**** DATASET RECORDS ****
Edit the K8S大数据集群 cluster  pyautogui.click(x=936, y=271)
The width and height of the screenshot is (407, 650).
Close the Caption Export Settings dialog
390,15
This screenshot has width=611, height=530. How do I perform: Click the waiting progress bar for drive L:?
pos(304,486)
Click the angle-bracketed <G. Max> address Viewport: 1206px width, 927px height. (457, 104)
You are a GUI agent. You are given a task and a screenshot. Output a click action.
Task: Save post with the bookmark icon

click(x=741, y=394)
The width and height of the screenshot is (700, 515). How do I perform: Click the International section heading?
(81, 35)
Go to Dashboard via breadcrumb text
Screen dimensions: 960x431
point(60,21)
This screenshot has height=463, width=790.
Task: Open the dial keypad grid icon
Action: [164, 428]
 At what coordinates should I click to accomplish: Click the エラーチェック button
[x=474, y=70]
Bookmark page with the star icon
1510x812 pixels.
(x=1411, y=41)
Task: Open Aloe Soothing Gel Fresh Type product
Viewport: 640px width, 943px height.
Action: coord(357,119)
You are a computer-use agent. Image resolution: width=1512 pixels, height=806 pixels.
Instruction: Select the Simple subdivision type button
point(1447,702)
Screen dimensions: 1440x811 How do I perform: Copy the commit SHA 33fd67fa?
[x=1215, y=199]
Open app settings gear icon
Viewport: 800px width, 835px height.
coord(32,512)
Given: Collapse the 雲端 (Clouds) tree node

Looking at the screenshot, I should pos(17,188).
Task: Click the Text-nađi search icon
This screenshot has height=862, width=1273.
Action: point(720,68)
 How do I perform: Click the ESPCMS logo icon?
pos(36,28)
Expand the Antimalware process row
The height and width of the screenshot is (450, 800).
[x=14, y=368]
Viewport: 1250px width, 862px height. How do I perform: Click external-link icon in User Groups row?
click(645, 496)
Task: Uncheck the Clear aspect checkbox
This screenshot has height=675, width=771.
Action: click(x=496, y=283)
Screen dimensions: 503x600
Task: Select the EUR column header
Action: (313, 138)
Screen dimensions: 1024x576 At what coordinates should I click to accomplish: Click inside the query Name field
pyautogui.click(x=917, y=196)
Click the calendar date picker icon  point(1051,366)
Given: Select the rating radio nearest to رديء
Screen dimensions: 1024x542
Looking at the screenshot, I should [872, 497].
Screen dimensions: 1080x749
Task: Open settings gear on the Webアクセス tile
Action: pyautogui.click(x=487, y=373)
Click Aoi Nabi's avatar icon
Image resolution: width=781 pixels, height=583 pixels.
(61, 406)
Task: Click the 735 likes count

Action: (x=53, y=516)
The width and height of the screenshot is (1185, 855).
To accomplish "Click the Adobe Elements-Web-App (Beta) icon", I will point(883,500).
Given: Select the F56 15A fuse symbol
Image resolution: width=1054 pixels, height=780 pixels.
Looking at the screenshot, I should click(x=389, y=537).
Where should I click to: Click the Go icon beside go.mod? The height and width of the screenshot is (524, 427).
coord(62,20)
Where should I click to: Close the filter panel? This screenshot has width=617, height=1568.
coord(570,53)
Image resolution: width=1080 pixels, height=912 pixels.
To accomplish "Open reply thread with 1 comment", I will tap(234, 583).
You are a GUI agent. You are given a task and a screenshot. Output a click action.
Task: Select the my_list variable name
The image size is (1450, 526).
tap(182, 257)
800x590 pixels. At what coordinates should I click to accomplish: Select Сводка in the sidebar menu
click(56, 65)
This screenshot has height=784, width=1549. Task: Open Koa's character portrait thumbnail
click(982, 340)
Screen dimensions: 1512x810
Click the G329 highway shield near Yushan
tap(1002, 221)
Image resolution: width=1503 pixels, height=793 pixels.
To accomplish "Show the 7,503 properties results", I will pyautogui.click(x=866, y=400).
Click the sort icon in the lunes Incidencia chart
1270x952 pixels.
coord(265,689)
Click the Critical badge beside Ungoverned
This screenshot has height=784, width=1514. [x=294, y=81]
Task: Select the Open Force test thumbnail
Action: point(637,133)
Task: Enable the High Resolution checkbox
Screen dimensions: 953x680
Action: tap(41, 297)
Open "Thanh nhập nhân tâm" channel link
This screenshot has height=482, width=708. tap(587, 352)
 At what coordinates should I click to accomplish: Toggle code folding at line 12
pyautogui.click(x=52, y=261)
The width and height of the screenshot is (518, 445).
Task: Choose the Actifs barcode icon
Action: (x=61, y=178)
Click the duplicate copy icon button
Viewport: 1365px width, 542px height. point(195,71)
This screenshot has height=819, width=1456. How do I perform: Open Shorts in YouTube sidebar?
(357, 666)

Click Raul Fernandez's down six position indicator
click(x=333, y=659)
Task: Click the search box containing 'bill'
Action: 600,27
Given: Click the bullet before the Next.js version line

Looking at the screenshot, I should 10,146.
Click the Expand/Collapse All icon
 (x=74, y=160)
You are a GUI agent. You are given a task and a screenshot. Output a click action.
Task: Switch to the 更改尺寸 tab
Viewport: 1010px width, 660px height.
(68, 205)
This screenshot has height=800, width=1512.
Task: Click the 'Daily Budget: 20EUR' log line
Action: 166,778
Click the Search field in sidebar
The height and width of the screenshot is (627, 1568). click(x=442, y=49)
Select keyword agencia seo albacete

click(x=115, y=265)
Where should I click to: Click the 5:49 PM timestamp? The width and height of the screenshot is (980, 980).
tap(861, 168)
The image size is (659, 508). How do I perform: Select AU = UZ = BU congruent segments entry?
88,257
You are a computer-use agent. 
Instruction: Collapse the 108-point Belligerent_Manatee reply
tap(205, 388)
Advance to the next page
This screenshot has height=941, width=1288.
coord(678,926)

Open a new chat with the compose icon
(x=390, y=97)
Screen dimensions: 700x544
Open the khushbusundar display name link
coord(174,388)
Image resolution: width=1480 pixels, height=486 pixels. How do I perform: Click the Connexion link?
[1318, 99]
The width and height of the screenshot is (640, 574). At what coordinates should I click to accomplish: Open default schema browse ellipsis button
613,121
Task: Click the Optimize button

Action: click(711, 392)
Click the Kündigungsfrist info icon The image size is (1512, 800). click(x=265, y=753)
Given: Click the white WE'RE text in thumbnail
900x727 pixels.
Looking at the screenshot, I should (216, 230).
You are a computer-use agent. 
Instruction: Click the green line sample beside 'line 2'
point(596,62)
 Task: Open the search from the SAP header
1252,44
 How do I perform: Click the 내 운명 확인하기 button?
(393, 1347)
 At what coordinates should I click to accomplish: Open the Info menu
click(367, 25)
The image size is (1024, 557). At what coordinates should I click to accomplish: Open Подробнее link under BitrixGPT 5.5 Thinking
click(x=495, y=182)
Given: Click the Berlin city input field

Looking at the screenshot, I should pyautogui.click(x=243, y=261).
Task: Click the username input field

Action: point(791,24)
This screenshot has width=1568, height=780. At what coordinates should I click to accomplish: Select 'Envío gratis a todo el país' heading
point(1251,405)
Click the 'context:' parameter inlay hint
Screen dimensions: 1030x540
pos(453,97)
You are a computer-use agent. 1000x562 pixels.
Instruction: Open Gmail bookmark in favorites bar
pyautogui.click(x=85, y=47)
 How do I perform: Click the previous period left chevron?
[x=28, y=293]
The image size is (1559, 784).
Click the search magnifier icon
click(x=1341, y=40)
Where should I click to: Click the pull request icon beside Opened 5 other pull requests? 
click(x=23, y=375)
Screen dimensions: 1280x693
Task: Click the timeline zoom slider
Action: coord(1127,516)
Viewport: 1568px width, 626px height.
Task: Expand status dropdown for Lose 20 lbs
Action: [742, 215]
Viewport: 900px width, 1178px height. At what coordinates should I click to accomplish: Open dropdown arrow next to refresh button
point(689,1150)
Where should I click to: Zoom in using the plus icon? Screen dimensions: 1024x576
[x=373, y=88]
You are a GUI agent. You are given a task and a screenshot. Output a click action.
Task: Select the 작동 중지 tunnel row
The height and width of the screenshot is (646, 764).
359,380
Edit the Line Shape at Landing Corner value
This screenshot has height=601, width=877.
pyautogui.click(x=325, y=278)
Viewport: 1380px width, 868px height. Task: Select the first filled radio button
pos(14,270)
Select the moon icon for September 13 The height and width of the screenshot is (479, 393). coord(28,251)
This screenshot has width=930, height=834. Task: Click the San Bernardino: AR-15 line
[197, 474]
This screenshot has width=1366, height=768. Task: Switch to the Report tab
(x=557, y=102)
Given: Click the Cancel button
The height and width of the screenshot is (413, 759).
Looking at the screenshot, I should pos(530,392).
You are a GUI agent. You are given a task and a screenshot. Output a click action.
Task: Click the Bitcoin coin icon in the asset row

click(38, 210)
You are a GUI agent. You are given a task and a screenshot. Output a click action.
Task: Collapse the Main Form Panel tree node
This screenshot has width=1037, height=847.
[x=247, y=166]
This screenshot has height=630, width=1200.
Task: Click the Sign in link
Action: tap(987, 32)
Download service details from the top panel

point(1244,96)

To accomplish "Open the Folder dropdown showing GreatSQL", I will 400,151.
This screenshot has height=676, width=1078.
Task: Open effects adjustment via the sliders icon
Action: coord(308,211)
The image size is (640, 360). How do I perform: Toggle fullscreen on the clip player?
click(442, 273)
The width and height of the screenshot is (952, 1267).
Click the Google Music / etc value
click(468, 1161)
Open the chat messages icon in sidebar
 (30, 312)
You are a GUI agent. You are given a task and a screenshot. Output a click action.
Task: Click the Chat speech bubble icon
****
- WHAT TO WORK ON: Please find every line in the records that contains the word "computer", and copy it out.

- RESULT:
You are a computer-use agent. Image resolution: width=1512 pixels, height=806 pixels.
You are a computer-use agent. 
You are a computer-use agent. 
You are a computer-use agent. 1000x562 pixels.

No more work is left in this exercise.